つまらない映画の大半は監督の自己満足でしかないことが見え見えだ。自己満足ゆえにフィルムを短くカットすることができない。日本映画が意味もなく長尺なのは名監督が少ない所以でもあるだろう。『あずみ』も上映時間が2時間22分と聞いていたので、同様の心配を持って見ていたが、その危惧は無用のものだった。北村監督の優れているところは、編集の段階でどうにかなるだろうという思いで無駄なフィルムを回していない点なのではないだろうか。この監督は、撮影の段階で概ねどのような仕上がりになるかを想定して撮影に臨んでいるような気がしてならない。それほど、綿密に練られた映画のように思えた。

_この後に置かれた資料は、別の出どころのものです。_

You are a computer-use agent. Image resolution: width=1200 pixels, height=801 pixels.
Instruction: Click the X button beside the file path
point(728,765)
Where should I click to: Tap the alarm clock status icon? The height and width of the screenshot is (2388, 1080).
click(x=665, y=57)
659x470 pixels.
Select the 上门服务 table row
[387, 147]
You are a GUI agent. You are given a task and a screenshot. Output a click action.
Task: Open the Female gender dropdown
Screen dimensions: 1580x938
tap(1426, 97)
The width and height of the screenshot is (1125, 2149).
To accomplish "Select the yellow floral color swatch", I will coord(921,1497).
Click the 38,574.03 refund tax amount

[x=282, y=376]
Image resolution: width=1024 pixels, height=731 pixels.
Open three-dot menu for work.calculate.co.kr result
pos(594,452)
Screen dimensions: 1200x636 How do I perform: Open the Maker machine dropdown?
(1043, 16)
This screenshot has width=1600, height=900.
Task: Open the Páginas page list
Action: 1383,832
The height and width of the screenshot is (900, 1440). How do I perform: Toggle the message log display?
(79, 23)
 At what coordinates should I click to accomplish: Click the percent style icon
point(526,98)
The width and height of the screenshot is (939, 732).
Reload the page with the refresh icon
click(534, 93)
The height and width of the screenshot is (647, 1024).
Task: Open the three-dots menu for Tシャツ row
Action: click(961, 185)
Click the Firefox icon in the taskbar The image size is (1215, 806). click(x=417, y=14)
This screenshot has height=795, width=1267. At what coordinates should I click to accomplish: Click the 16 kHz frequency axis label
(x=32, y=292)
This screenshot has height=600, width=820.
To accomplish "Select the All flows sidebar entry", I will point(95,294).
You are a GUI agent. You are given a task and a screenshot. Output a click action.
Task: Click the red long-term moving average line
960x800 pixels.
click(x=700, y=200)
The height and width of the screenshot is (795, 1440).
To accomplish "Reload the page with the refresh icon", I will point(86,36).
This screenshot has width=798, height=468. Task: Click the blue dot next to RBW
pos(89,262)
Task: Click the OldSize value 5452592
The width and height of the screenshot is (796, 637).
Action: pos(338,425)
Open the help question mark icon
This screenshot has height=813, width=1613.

そして映画『あずみ』が面白かった点は、あずみが敵対するいわゆる悪役のキャラクターが際立って魅力的なところだ。この点は、原作の小山ゆうの力なのかもしれない。オダギリ・ジョー演じるところの最上美女丸や狂気の佐敷三兄弟などは見ていて鳥肌が立つほど魅力的だ。なぜか評価が高い『マトリックス』の敵役など足元にも及ばないほど魅力的な悪役達である。
登場人物のコスチュームも古い言い方をすれば「パンク」ぽくて面白い。これは悪役に限らずあずみの仲間たちにもいえることだ。時代劇ながら近未来的な香りさえ漂ってきそうな気持ちのいい違和感を感じることができたのも面白かった。
唯一残念なのは、数少ない女性出演者である、やえ役の岡本綾、彼女は存在感もなく演技力もない。なぜ出ていたのか全く不明である。関係者のしがらみとしか考えられない。
その点、主役のあずみ役の上戸彩はずいぶん頑張ったのだろうなという部分があちこちに見られた。原作のあずみの「異国の血」を持つハーフ的なイメージはまったくないものの、映画版あずみを見事に確立していたと言っていいだろう。

映画の宣伝で盛んに言われていた「あずみの200人斬り」はまさに監督の独演場で、今まで見たこともないカメラワーク、CGであろう映像処理、など漫画独特の仮想空間を実写で見せてくれるので非常に面白いものだった。
出演している若い子たちの容姿も昔の日本人のそれとは違って日本人離れしているし、映像監督の資質も昔に比べて明らかに向上しているのだろう。巨匠と呼ばれる監督のスタイルはもう必要ないのかもしれない。
ストーリーの流れから、パート2の制作はまず間違いないと言っていいだろう。そう言えば音楽も全く印象に残っていないから恐らく付け足しでしかなかったのだろう。この点も残念かもしれない。
この『あずみ』はアメリカ人にもウケそうだが、アメリカ公開の話はないのだろうか。何はともあれ、上質のエンターテイメント邦画を見せてもらった。と言いつつも売店でパンフレットを買う際にちょっと恥ずかしかったのはアイドル出演映画ということへの偏見なのだろうか。


2003年作品。上映時間:142分。